What you have to do
Drop the images; return everything else in the listing below exactly.
--- Data section ---
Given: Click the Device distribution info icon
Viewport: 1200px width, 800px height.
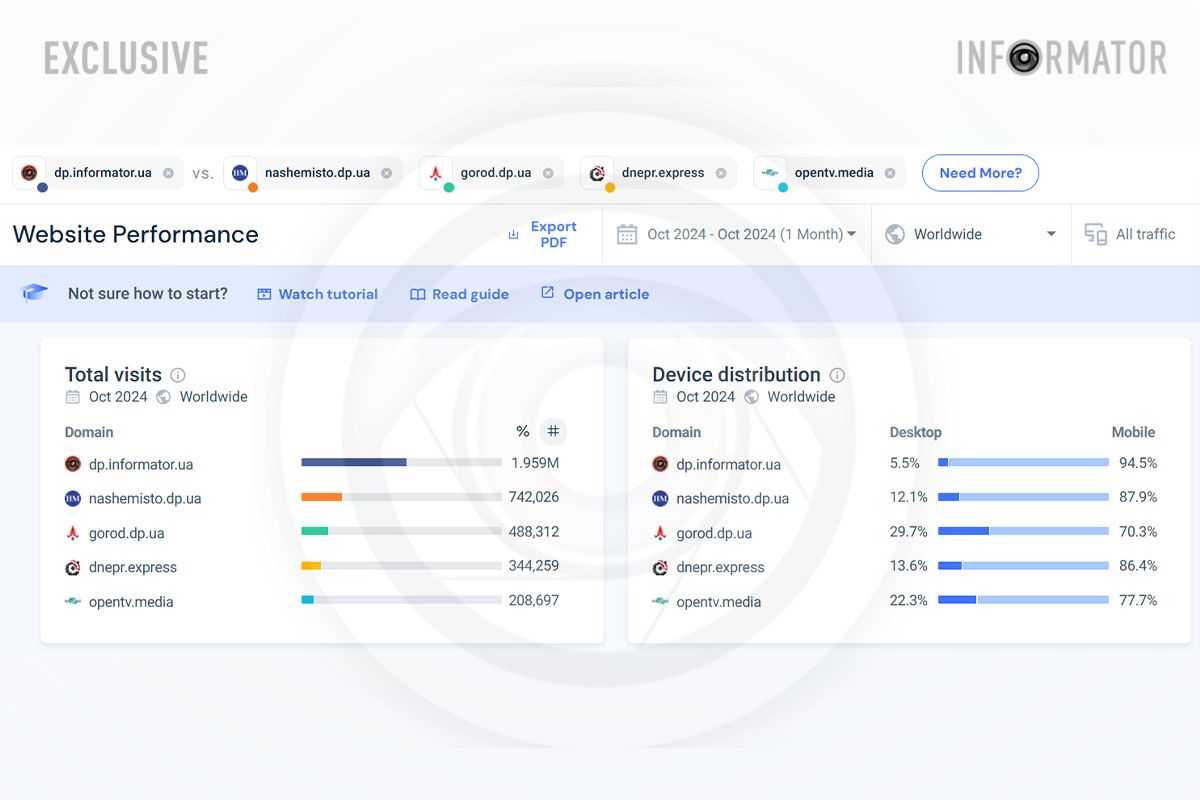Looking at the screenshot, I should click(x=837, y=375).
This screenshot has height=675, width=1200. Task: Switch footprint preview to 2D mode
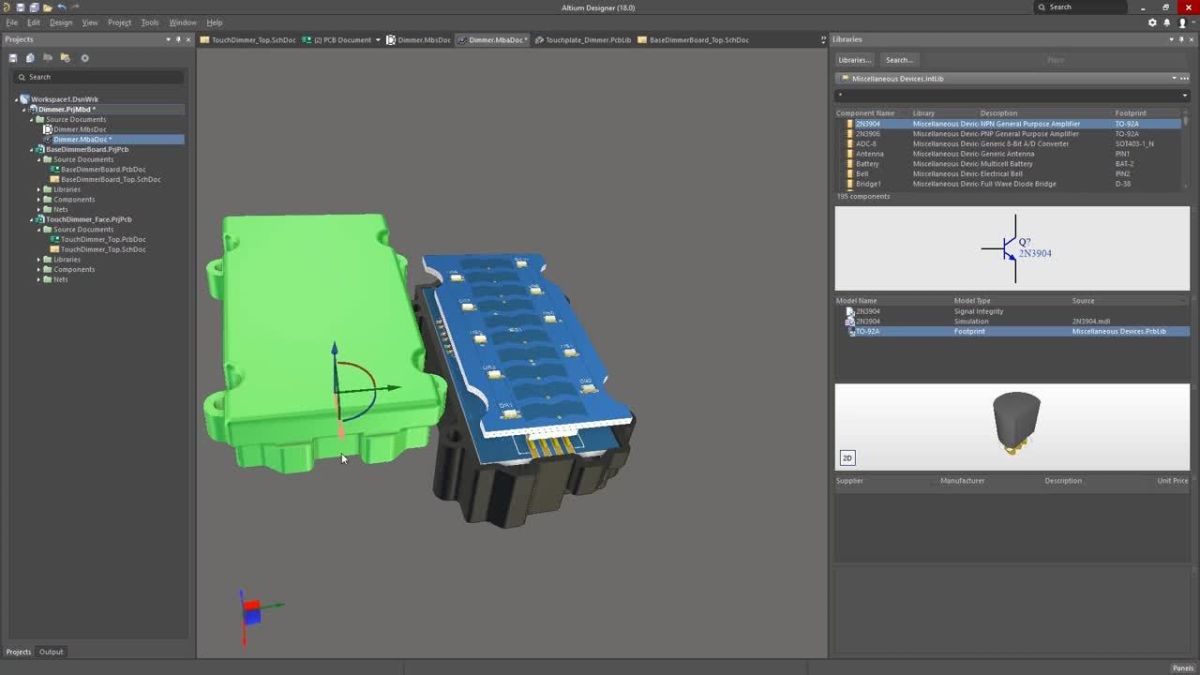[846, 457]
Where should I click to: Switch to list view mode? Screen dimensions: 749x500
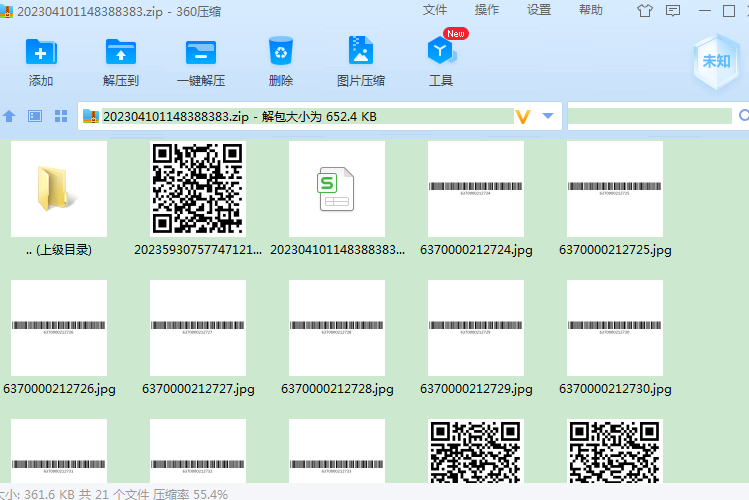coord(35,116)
---
Answer to the problem
Given: Click the Device distribution info icon
Viewport: 1200px width, 800px height.
Looking at the screenshot, I should click(x=837, y=375).
This screenshot has height=675, width=1200. Task: Switch footprint preview to 2D mode
[846, 457]
Where should I click to: Switch to list view mode? Screen dimensions: 749x500
coord(35,116)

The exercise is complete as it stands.